_AIM_: Can you rescale the lines below, reproducing every one with its request, and multiply each coordinate in the answers by 0.55, rounding to the nearest whole number with halves going up?
>> Begin DATA SHOWN
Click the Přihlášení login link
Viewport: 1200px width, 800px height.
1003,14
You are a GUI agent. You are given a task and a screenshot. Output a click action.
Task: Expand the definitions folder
>> End DATA SHOWN
_EXERCISE ANSWER_:
Click the Přihlášení login link
Viewport: 1200px width, 800px height.
552,8
You are a GUI agent. You are given a task and a screenshot. Output a click action.
Task: Expand the definitions folder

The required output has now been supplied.